The Champion Route Foundation
>> Sarah Kayoga (Project Intern)
The Champion Route Foundation: Building a future for disabled children in Uganda
The Champion Route Foundation: Building a future for disabled children in Uganda
The Champion Route Foundation (TCR) is an organization based in Uganda. It was founded in 2017 to help families with children with neurological disorders and other disabilities to live their best lives despite the myths and superstitions, stigma and discrimination around them.
TCR’s main objective is to assist in mitigating the number of challenges disabled children face to achieve their full potential in life. Among the organization’s interventions to date is the creation of a platform where the children and their caregivers can share and express themselves without fear. TCR helps in providing tools for training and socioeconomic empowerment with the intention of improving the standards of living for these children and their families.
Director of TCR, Monic Rwaheeru, told us: “There exist so many myths and deeply held beliefs in Uganda about children living with disabilities. They are said to be the source of family blessings and wealth to their families, but because of this, they are denied medical attention and participation in school or social activities. Most of them are secluded and kept in solitary places far away from other people. This adversely affects their growth, development and general health. They are denied every basic human right”.
TCR has involved itself in raising awareness on the rights of disabled children in Uganda to curb these myths.
Some of the organization’s current short-term interventions include identifying children with disabilities, carrying out home visits to assess their needs to enable mobilization of the right resources, and holding regular community dialogues for stakeholders in raising awareness of these children’s challenges and needs.

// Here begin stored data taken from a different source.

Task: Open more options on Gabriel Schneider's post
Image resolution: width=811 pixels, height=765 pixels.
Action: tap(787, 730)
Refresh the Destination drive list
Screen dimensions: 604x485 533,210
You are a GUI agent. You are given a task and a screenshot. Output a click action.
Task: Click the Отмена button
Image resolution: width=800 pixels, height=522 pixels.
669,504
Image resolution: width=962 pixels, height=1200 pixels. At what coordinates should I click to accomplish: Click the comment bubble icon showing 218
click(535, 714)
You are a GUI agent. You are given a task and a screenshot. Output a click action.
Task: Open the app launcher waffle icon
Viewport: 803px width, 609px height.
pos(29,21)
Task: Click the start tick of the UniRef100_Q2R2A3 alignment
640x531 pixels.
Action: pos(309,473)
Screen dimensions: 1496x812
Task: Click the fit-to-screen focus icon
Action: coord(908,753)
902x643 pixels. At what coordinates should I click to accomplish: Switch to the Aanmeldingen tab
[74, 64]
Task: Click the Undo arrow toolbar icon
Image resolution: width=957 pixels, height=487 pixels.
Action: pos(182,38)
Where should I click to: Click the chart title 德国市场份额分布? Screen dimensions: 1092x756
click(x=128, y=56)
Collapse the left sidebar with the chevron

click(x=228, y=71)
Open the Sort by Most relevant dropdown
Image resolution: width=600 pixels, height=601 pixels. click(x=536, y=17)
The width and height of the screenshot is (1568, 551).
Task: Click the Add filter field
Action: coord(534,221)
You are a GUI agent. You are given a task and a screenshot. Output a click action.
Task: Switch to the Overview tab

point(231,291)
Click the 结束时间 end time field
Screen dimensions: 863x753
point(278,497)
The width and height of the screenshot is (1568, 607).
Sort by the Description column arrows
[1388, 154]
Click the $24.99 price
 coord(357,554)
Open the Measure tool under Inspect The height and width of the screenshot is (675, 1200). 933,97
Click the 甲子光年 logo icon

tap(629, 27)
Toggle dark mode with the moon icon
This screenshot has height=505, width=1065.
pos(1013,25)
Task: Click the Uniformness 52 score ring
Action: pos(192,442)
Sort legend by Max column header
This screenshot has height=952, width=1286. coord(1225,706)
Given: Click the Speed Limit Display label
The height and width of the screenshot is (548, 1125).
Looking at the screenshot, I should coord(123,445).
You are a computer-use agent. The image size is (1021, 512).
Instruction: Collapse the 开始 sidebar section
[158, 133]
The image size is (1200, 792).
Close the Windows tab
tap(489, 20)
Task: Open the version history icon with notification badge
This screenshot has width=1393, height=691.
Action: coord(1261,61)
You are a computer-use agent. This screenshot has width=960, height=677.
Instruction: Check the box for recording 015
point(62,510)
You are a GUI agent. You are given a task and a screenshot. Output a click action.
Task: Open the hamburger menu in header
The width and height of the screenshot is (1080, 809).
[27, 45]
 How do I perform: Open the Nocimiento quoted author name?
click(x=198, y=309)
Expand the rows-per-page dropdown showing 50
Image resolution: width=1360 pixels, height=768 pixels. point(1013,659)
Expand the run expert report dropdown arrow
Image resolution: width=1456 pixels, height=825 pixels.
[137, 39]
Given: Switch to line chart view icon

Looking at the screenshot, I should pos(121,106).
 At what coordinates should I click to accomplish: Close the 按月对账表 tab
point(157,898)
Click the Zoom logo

The organization also gives psychosocial support to families and caregivers, engaging and training families and care givers in acquiring business skills with the intention of supporting them to pursue independent living and economic freedom.
In the longer term,TCR seeks to involve community health centres in pre-conception care through providing folic acid supplements, to build an inclusive kindergarten to take care of early childhood educational needs for disabled children while preparing them for mainstream schooling, and to take care of their sexual reproductive health. They also plan to develop a skills centre that will focus on improving and developing the children’s talents and gifts, to include art and craft for their caregivers as a way to improve their financial capacity, and to mobilize for assistive devices to enable them to move and thrive.